Quiero verla en positivo. Lo deseable es que, finalmente, se pueda hacer política sin necesidad de recurrir a medios como a los que ha tenido que recurrir un sector del campesinado. Es lamentable que no haya espacios políticos y que sea tan difícil construir espacios para opciones políticas distintas a las del bipartidismo. Ese es, justamente, el reto. Hay que construir una sociedad donde no haya exclusiones ni por razones económicas ni políticas. Pero creo que va a ser muy difícil teniendo en cuenta la cultura intolerante impuesta desde las élites, según la cual solo puede haber dos partidos con un mismo modelo económico. Lo difícil es que las élites y el Estado se reinserten a la idea de que esto es una democracia y que se puede hacer política sin masacrar a los demás y sin despojarlos de los básico para vivir. No solo hay que reinsertar a los guerrilleros, sino también a esa élite del país que usa métodos no propios de un Estado de Derecho.
Si vencemos el miedo a participar en el diálogo, seguramente lograremos volcarnos en una etapa post-conflicto en la que la guerrilla se pueda acomodar y tener un espacio político. El diálogo, aunque sea en medio del riesgo y el peligro, es el único camino. Debemos organizarnos para dialogar; no nos quedemos sentados esperando a que quienes generaron la guerra nos llamen a conversar. Y hay que dialogar con la mente puesta en un proceso de paz y no como una estratagema para seguir la escalada de violencia. Hay que enfrentar la guerra y el modelo neoliberal, al cual la violencia le ha sido muy funcional.

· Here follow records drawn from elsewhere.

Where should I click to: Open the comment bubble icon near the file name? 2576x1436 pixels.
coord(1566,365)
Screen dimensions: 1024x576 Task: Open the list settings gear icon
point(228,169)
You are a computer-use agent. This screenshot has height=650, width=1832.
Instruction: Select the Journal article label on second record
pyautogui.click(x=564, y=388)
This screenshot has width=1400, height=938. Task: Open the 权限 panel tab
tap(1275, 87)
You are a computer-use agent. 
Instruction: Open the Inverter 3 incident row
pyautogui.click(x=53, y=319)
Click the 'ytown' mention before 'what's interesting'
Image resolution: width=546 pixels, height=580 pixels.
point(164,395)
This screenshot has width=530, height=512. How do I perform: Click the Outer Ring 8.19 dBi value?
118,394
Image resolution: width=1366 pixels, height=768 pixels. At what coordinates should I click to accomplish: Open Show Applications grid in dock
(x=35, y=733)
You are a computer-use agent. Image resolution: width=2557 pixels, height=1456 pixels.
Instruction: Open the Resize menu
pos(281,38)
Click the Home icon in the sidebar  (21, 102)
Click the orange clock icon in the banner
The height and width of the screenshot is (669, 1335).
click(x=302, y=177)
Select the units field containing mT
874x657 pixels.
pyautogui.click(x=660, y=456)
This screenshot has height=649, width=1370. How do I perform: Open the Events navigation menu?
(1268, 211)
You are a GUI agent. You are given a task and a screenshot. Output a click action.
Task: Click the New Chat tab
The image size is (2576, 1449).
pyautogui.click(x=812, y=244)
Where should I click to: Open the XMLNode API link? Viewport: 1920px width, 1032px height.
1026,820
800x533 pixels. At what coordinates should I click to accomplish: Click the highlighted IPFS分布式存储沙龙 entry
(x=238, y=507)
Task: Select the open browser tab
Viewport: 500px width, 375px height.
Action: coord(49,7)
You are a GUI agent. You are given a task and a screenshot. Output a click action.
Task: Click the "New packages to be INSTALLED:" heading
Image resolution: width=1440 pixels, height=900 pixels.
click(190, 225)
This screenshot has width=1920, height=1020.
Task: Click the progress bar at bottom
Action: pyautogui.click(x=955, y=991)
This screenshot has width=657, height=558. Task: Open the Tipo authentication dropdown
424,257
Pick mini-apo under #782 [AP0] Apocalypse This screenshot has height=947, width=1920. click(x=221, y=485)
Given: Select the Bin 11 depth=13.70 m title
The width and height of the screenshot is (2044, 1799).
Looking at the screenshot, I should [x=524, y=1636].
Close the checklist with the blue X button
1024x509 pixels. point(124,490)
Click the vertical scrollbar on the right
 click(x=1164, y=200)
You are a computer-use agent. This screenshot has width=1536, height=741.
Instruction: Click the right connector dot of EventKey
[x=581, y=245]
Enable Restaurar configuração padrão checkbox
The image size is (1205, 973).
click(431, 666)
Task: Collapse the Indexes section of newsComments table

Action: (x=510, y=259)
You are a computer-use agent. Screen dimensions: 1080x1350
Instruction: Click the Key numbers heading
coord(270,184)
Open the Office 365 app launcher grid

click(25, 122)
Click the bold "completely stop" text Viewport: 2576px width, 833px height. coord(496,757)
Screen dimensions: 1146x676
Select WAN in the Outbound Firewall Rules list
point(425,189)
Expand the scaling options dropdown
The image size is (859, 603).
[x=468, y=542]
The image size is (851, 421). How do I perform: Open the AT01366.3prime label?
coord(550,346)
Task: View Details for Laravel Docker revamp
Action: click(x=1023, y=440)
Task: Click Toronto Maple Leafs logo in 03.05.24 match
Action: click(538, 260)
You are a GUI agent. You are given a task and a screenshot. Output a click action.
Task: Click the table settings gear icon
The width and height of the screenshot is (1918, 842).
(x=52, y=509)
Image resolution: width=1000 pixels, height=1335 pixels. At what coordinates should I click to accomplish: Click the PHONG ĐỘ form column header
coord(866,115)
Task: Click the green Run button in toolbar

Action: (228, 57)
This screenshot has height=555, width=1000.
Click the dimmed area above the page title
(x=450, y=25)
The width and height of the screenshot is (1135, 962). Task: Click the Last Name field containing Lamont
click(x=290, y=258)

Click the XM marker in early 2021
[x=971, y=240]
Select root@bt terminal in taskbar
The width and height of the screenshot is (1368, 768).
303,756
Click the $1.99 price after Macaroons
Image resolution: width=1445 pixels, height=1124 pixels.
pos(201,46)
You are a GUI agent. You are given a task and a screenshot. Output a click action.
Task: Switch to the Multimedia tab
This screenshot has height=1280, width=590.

¿En qué momento se encuentra el fenómeno del paramilitarismo?
El Gobierno de Uribe hizo una farsa con la desmovilización de los grupos paramilitares, de la que fueron testigos la OEA y algunos países que estuvieron acompañando ese proceso y que no dijeron nada cuando nosotros alertamos. Avisamos de que simplemente estaban cambiando de nombre o de mandos, pero no habían renunciado a la concepción de aliados secretos de la fuerza pública ni de mano de obra para el terror de los empresarios, ni de instrumentos de control político de la población. Hay pruebas de organismos internacionales y víctimas que señalan que el paramilitarismo sigue siendo una estrategia muy viva y protegida. El excoronel israelí Yair Klein, que asesoró en métodos de terror a la mafia colombiana y a sectores de la Inteligencia militar, ha declarado que fue a Colombia a invitación de altos empresarios y que el Gobierno sabía que iba a montar grupos paramilitares y que quien le pagó y ayudó a moverse fue un expresidente. Hemos sabido de mercenarios de otros países que han estado en Colombia organizando mecanismos de terror para generar una situación parecida a la de Palestina; ocupar territorios ajenos, aterrorizar, decir que ellos son los buenos y los nativos los malos, y quedarse con las tierras y las riquezas. El paramilitarismo debe estar en la mesa de La Habana porque queremos saber si el Estado delinquió o no. Y el Estado debe saber qué empresas y qué políticos se beneficiaron del terror. A.L.